Records from a data collection:

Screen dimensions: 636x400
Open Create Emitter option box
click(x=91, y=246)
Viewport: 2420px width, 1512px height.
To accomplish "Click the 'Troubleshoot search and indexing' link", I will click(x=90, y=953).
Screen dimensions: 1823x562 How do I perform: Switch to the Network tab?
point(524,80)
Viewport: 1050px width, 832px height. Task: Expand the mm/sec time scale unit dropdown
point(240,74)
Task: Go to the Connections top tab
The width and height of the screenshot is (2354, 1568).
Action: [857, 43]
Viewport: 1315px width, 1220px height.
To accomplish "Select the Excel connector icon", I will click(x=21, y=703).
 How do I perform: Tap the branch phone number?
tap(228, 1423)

→ **DESCRIPTION OF THE TASK**: Copy every one of these rows exactly as they appear.

→ **RESULT FOR THIS TASK**:
Screen dimensions: 636x400
Open Create Emitter option box
click(x=91, y=246)
Viewport: 2420px width, 1512px height.
To accomplish "Click the 'Troubleshoot search and indexing' link", I will click(x=90, y=953).
Screen dimensions: 1823x562 How do I perform: Switch to the Network tab?
point(524,80)
Viewport: 1050px width, 832px height. Task: Expand the mm/sec time scale unit dropdown
point(240,74)
Task: Go to the Connections top tab
The width and height of the screenshot is (2354, 1568).
Action: [857, 43]
Viewport: 1315px width, 1220px height.
To accomplish "Select the Excel connector icon", I will click(x=21, y=703).
 How do I perform: Tap the branch phone number?
tap(228, 1423)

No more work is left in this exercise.